Market Hopes for Fall Defense, Warning of Moral Hazard from 'Lee Jae-myung Put'
The term 'Lee Jae-myung Put' is currently circulating in the stock market. This refers to market expectations or blind faith that the government will not tolerate stock price declines, a term likened to the 'Bernanke Put' when former Fed Chair Ben Bernanke protected the market through interest rate cuts and liquidity injections during the US financial crisis. However, this expectation is analyzed as a warning that it can fuel investor moral hazard, inflate stock market bubbles, and endanger the national economy.

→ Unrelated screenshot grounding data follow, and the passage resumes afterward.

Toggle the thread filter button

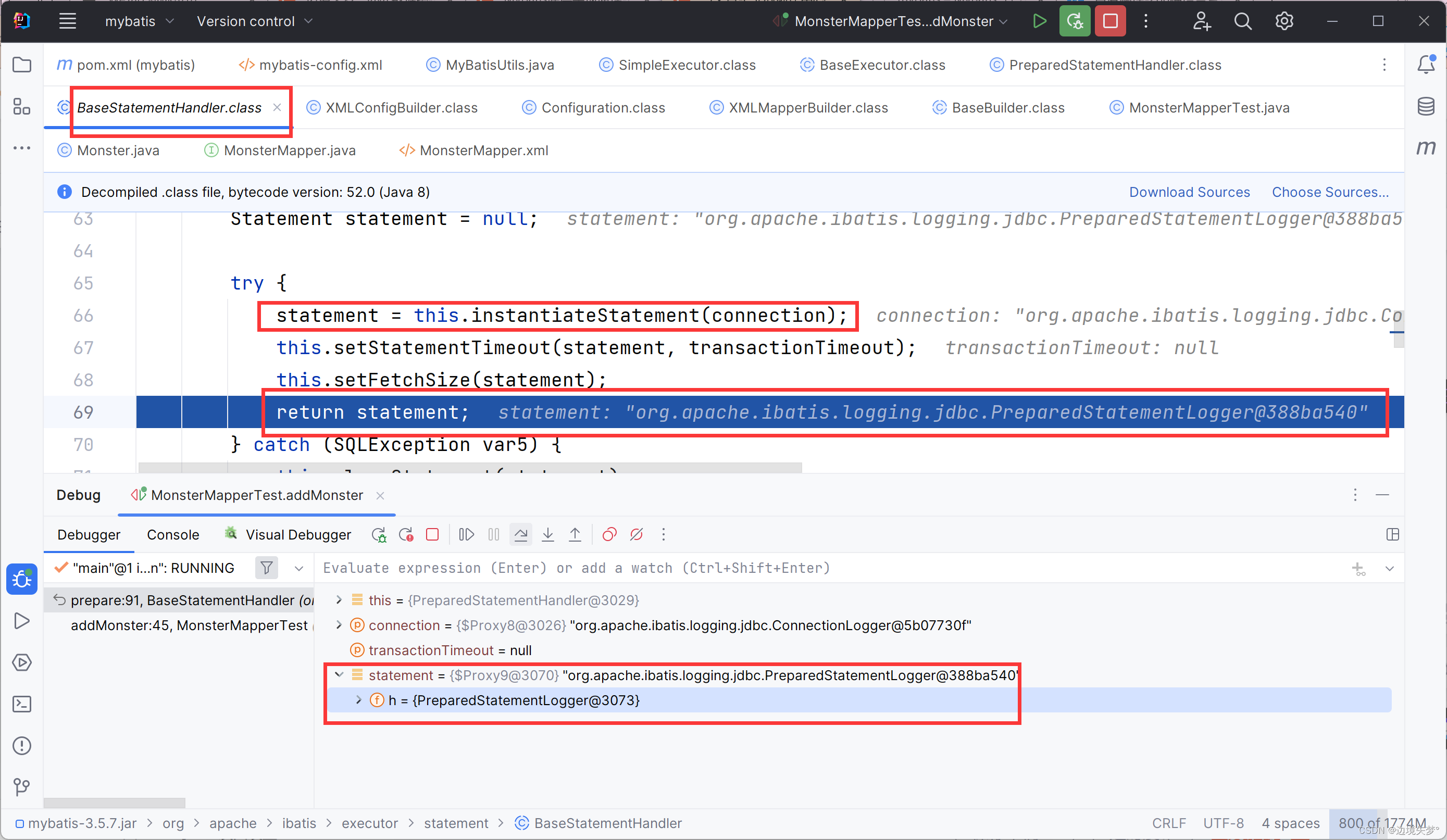click(267, 568)
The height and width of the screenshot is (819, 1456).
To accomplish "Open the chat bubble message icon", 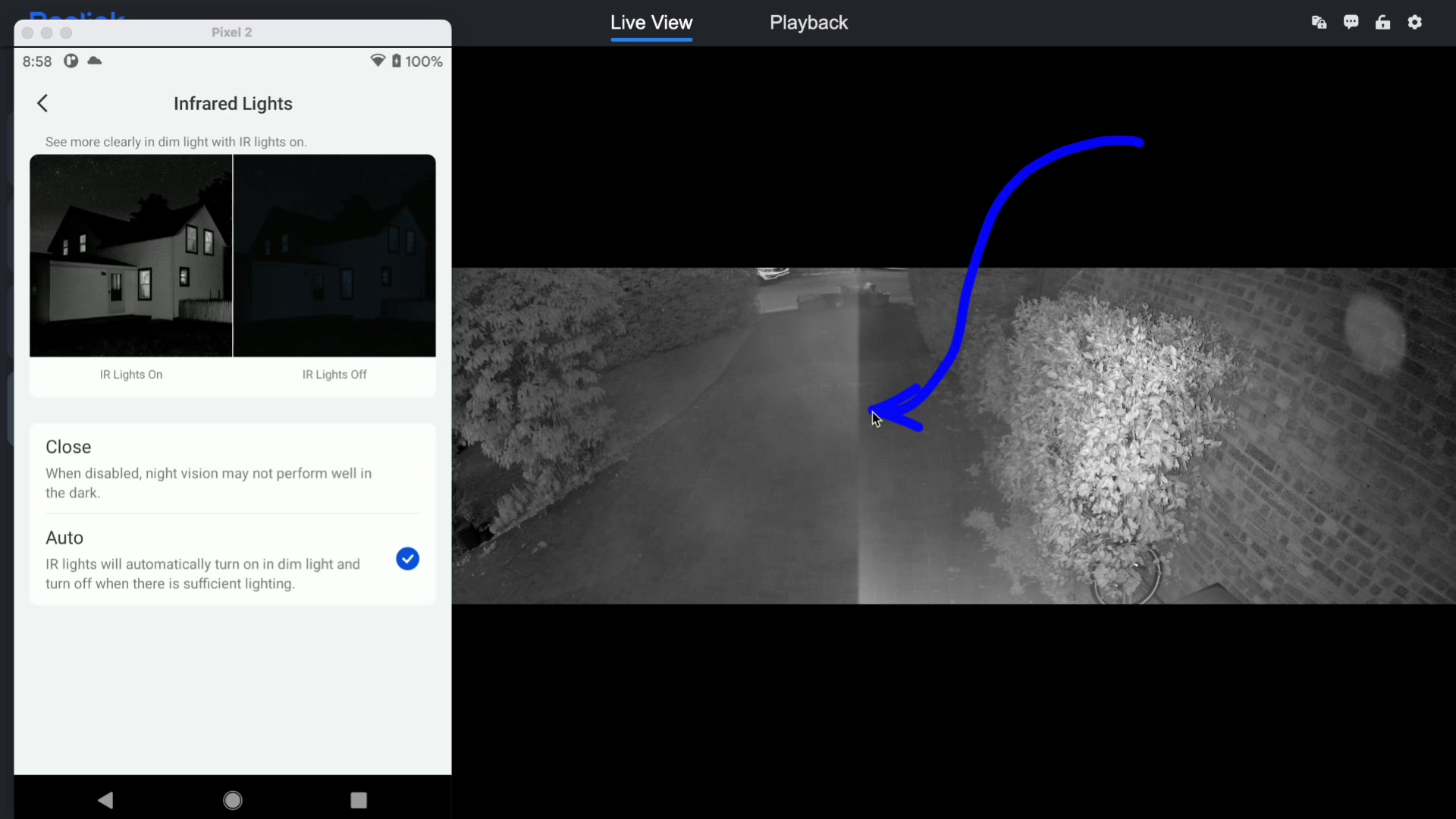I will (1351, 23).
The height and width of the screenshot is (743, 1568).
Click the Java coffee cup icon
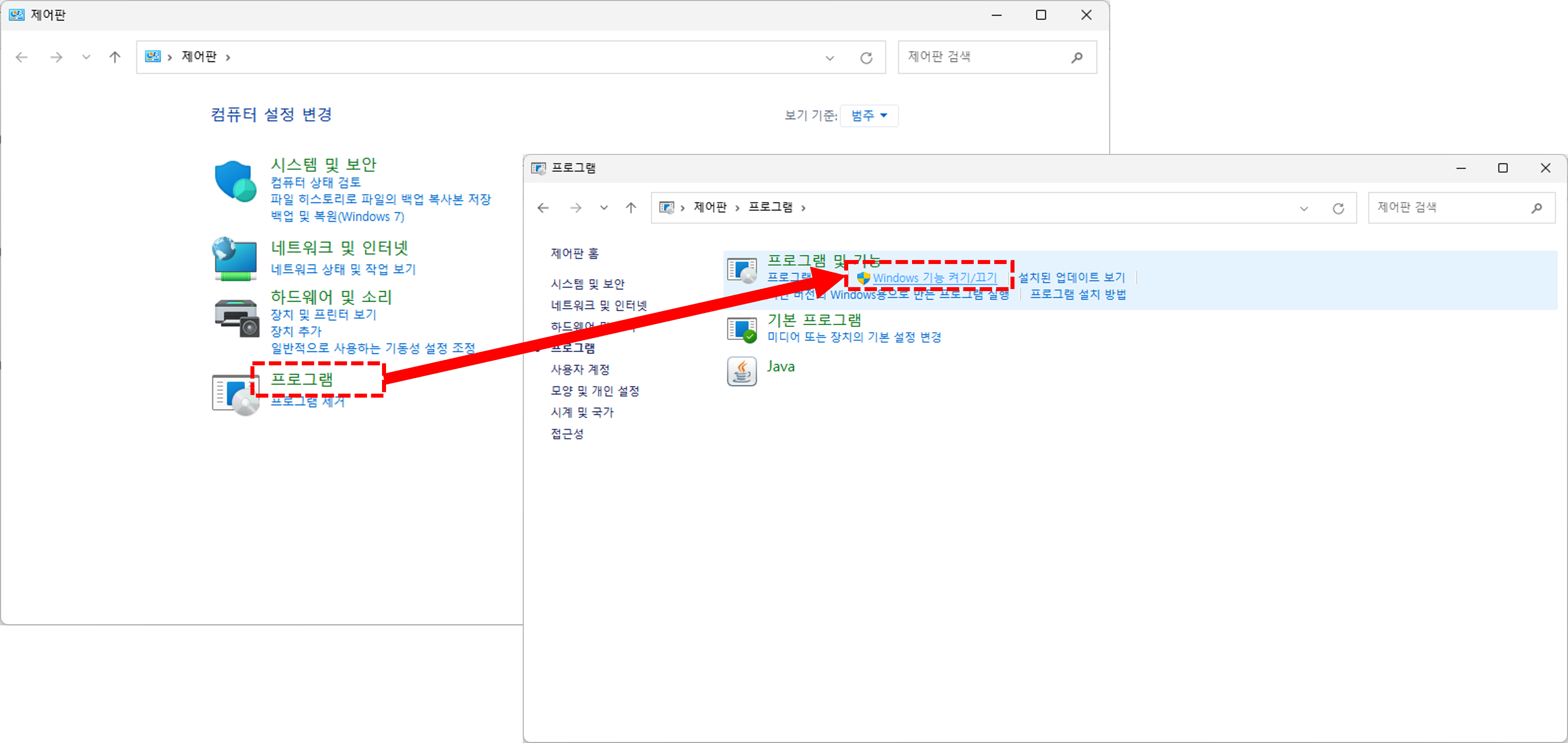[x=741, y=371]
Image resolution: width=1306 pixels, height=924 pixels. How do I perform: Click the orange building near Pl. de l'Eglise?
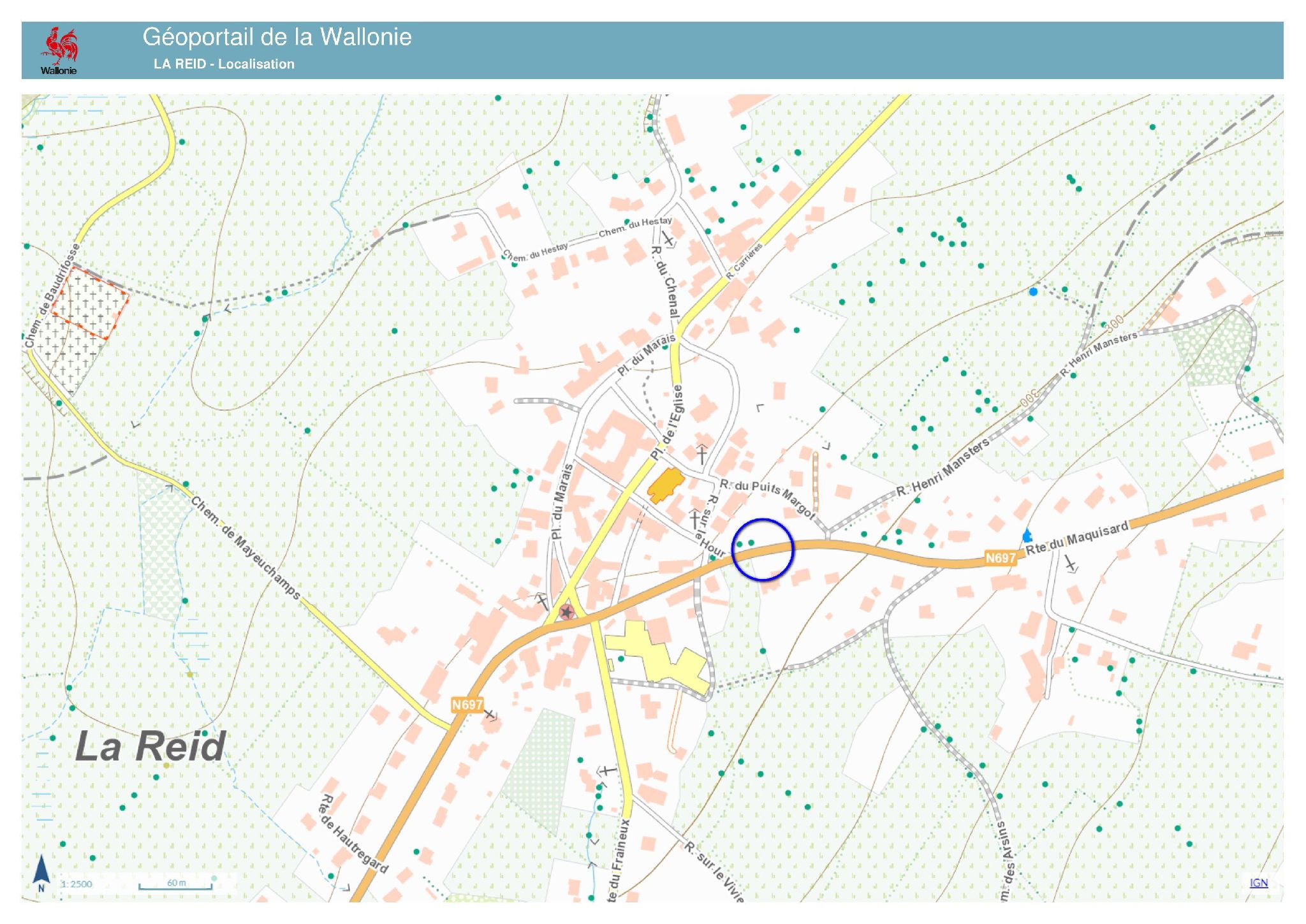tap(665, 485)
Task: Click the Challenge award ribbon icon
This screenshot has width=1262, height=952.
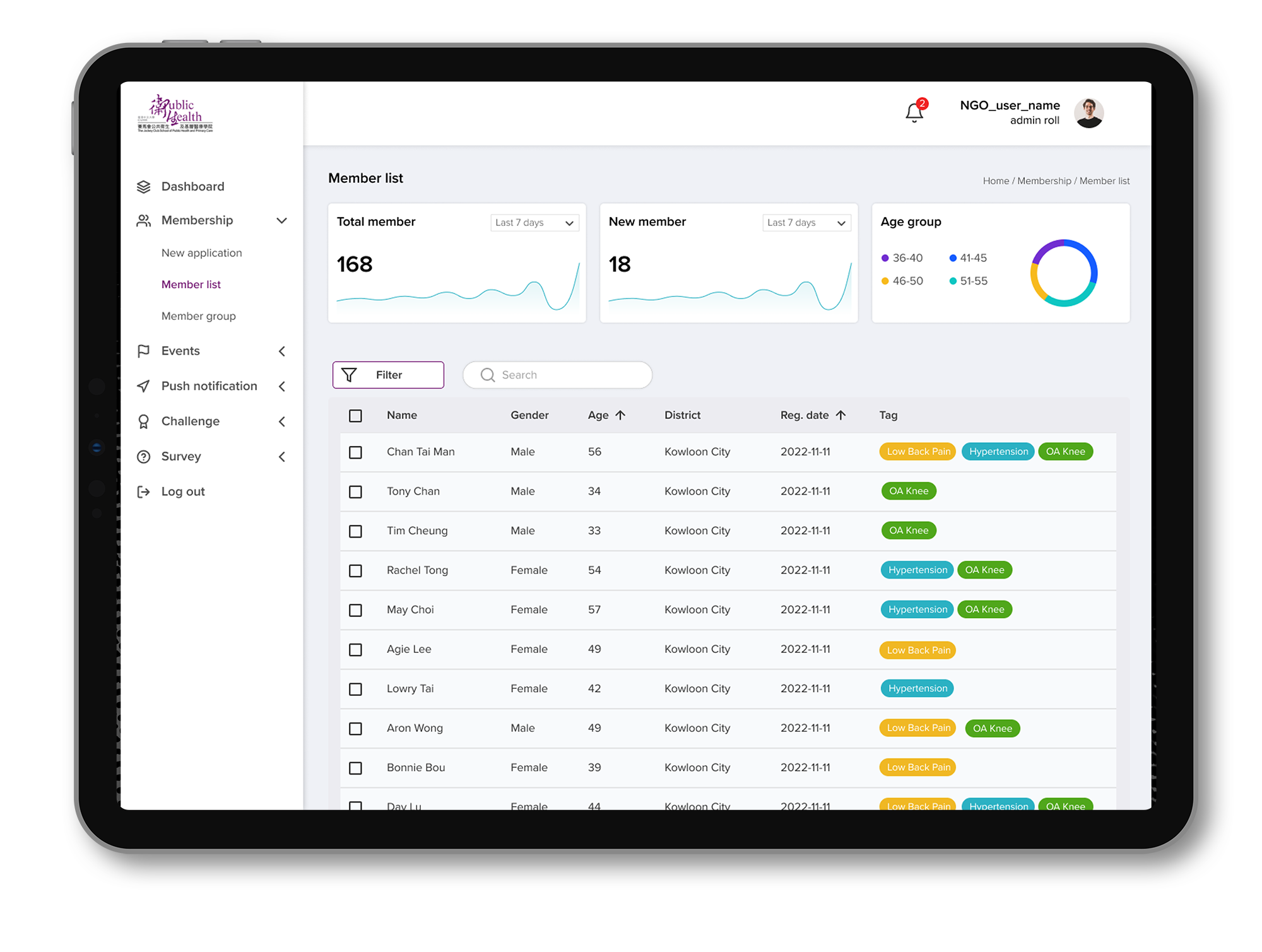Action: (144, 421)
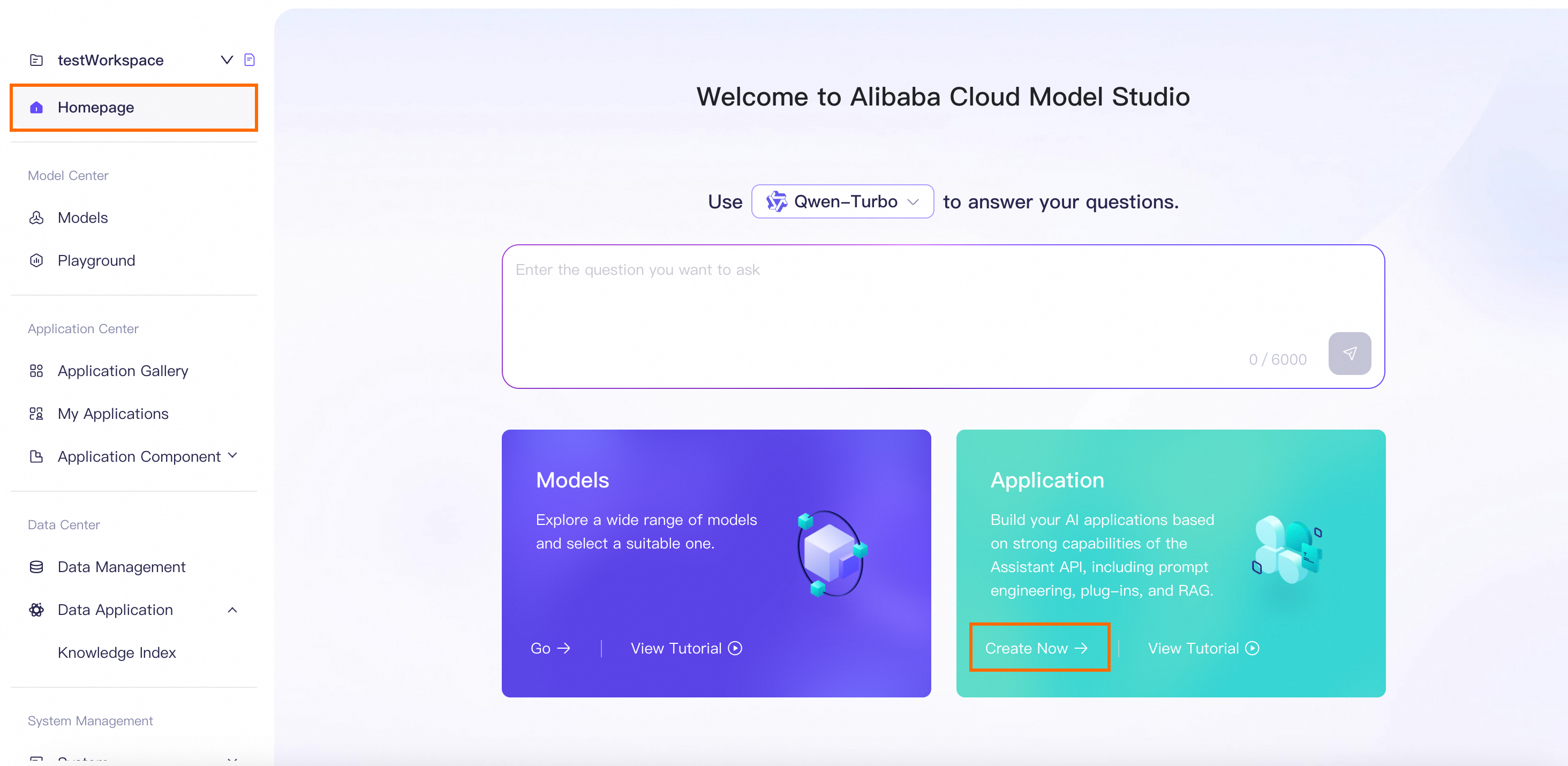The image size is (1568, 766).
Task: Open Knowledge Index in sidebar
Action: [x=117, y=652]
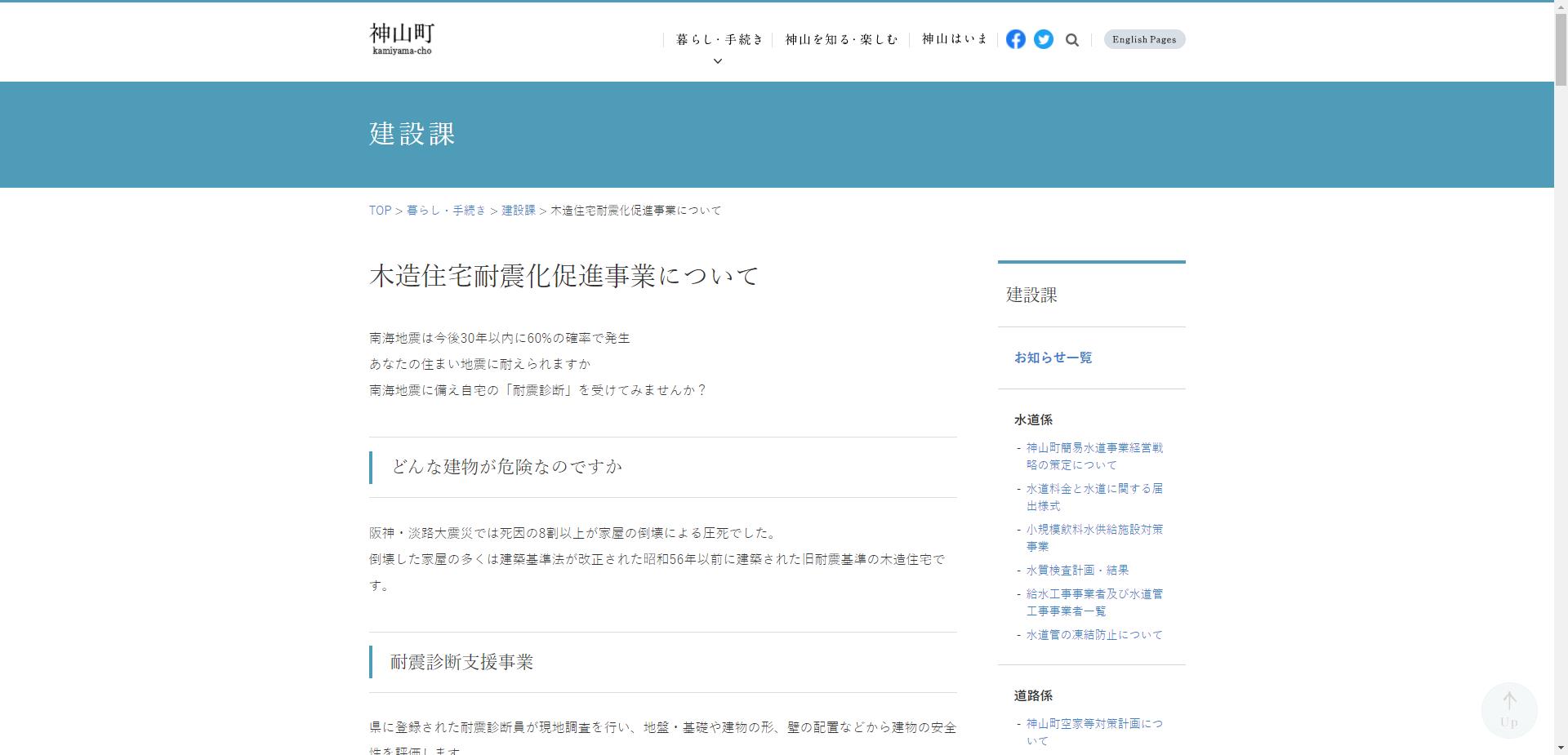
Task: Open the Facebook page icon
Action: (1016, 39)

The government recently intervened in the Samsung Electronics labor-management wage negotiation, leading to a tentative agreement. During this process, it showed a strong stance by mentioning the inevitability of invoking the emergency arbitration right if a strike occurred. However, academic and market analyses suggest that the consideration of invoking this right for semiconductors, a core strategic industry, may not have met the actual conditions for invocation, and Prime Minister Kim Min-seok's projection of '100 trillion won in damages' might have been exaggerated. The emergency arbitration right has been invoked only four times in the past 60 years, with previous governments adopting a cautious approach.
There are criticisms that this intervention could set a bad precedent for future similar situations. It is suggested that the government and the ruling party may have been cautious about invoking the emergency arbitration right due to the political disadvantage of tolerating strikes, which are disliked by shareholders, ahead of local elections.